Un’altra costante in questo disco è il Klen Sheet: è con te nella copertina, nei feat (Ngawa, Giumo, Maggio), è nei tuoi testi…Che cosa significa per te fare parte di questo collettivo, sia a livello artistico che personale?

Ho sempre lavorato meglio in gruppo e farlo con persone con le quali condivido gusti musicali, esperienze e anche la casa in cui vivo è stupendo. Far parte del Klen Sheet mi dà più forza e sicurezza di quanta ne potrei avere facendo tutto da solo. Non che non ne sia capace, ma scelgo di condividere anche perché i risultati condivisi sono molto più appaganti.

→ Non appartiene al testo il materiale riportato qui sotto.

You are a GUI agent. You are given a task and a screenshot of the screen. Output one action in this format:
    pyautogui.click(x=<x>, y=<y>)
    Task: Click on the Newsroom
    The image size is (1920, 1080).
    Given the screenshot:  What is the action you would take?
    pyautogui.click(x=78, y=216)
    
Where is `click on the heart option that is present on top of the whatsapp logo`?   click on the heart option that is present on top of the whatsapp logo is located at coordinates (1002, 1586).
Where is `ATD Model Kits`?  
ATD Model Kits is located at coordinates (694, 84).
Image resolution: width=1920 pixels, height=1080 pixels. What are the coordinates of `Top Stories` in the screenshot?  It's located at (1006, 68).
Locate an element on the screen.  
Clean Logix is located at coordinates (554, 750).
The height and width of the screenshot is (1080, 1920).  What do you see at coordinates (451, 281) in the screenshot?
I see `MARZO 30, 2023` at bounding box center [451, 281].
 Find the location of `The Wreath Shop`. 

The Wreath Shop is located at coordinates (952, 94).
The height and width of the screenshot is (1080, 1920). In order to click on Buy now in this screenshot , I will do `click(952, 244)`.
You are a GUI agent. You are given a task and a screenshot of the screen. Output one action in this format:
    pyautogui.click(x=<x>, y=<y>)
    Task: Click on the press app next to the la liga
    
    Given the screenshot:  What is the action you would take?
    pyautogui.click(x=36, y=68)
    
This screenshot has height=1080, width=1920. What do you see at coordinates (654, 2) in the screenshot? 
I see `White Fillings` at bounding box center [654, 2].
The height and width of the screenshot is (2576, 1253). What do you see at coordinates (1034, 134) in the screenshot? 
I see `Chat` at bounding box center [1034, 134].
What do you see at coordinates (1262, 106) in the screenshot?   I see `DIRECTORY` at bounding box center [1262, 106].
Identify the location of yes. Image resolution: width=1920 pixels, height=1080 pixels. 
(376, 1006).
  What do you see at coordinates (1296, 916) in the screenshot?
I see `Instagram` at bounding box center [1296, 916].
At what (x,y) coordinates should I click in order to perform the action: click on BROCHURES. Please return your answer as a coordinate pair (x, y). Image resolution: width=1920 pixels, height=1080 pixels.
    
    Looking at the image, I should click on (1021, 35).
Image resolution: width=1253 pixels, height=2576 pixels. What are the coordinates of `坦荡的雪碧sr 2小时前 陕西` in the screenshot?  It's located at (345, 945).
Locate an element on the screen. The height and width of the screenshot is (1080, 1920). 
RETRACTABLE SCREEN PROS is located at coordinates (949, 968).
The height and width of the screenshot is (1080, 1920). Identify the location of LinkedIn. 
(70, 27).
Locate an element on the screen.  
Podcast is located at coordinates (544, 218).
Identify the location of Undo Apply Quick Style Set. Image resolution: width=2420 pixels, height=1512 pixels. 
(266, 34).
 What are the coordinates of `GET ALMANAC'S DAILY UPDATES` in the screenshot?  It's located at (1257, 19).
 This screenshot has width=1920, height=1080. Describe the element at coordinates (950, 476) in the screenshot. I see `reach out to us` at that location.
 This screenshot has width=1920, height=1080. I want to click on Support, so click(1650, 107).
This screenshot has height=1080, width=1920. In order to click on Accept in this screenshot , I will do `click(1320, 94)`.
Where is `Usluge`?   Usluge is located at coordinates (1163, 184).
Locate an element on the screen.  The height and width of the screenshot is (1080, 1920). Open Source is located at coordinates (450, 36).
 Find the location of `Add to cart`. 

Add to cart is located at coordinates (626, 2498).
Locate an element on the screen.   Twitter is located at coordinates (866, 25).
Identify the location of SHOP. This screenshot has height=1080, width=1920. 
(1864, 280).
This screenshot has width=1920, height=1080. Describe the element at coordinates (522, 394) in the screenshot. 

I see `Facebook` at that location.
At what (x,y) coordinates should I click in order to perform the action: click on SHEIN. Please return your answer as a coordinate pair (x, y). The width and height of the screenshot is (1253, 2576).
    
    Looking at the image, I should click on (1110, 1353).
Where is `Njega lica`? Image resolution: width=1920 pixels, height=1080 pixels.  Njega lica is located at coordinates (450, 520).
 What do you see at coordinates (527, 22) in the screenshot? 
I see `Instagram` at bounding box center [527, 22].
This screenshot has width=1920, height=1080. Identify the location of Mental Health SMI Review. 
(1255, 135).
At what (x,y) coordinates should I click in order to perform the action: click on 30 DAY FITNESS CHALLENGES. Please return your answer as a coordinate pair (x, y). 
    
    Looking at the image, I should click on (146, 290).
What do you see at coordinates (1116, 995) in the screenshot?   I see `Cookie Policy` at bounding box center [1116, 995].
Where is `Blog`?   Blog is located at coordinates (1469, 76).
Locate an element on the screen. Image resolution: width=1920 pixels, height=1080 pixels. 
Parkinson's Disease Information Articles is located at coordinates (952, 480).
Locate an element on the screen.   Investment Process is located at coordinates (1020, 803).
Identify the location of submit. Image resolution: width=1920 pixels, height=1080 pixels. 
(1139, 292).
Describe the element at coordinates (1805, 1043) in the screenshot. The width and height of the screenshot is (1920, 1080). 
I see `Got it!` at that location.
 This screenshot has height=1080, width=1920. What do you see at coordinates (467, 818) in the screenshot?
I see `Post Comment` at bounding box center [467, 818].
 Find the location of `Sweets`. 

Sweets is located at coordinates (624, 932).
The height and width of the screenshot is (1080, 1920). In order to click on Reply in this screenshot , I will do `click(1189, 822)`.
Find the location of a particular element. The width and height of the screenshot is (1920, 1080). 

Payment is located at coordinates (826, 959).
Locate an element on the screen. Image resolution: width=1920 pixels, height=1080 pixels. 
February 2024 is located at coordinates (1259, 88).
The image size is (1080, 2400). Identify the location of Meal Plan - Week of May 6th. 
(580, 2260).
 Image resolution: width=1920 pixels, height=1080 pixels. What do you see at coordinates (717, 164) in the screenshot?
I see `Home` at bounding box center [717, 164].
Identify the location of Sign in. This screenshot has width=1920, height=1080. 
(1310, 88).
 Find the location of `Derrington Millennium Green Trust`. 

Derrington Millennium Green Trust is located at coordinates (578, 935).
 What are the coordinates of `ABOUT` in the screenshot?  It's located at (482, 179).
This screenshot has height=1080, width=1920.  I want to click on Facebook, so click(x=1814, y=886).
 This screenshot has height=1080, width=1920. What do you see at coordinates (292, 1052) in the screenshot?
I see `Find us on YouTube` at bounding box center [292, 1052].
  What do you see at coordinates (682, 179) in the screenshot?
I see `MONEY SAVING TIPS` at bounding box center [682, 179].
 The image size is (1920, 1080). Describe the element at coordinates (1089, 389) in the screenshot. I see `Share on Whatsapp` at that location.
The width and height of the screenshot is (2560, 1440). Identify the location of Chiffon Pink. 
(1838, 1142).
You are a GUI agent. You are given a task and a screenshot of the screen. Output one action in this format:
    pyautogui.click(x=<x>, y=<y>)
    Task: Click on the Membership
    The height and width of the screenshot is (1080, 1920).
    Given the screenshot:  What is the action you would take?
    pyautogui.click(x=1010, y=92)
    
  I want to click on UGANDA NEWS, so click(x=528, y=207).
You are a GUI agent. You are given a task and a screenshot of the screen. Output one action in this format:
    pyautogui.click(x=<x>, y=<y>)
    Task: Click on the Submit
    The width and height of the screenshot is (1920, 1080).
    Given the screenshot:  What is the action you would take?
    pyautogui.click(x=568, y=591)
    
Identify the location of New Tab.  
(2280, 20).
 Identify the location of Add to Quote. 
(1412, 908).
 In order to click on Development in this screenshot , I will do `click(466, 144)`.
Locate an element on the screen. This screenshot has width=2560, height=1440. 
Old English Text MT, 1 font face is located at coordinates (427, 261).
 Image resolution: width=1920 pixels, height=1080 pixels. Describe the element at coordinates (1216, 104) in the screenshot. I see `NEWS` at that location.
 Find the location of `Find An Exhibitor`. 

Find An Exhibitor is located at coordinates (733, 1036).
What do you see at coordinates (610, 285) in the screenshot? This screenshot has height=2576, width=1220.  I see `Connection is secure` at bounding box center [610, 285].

Inizialmente eri parte della band post hardcore Backside. Ora sei passato al rap, pur mantenendo un’anima punk e amalgamando tra loro sonorità diverse. Come è avvenuta questa evoluzione?

Ho sempre ascoltato tutto da quando ho memoria. Sono cresciuto con i dischi dei Led Zeppelin, Eminem, 50 Cent, Black Sabbath, Pantera e tanti altri. È stata un’evoluzione che ha sempre riguardato la ricerca che è partita da quei dischi. Suonare gli strumenti o stare in una band e mischiare il rap e l’urban è quello che ho sempre voluto fare e che continuerò a fare sempre, mi soddisfa tantissimo. Poi non mi sento un rapper, perché non mi interessa definirmi in quel ruolo. Mi interessa portare avanti un tipo di ricerca musicale e farlo senza pretese. Posso dire di riuscirci e basta, perché è la cosa che mi viene più naturale.

I tuoi pezzi sono ricchi di riferimenti espliciti alle tue influenze: ai Misfits in My Darling, ai Rage Against The Machine in Un secondo, al Wu-Tang Clan in Moka, il cui titolo è un omaggio anche ai Linea 77. Anche il nome d’arte Tanca, oltre a riprendere il tuo cognome Tancredi, si riferisce a un brano di Iosonouncane. Parlaci delle tue influenze musicali, se e quanto è importante per te celebrarle in questo modo, citandole nei tuoi lavori.

Per me è importante mischiare generi tanto quanto citare le mie influenze. Lo faccio perché voglio svelarmi, non voglio tenere tutto per me e farlo in maniera velata, voglio dirti: “questo viene da qui’’, per creare un filo conduttore, una storia o per far capire il percorso, com’è nato, come procede e come andrà avanti.

Quali sono i tuoi progetti per l’immediato futuro?

Dedicarmi ai progetti che ho in ballo per altri artisti, suonare il mio disco live, suonare con il Klen Sheet live, organizzare eventi (cosa che sto facendo). Chiudere un progetto collettivo, ritornare in sala prove insieme a musicisti anche senza uno scopo preciso ma semplicemente ritornare a suonare e a scrivere le canzoni come si faceva una volta (scherzo!).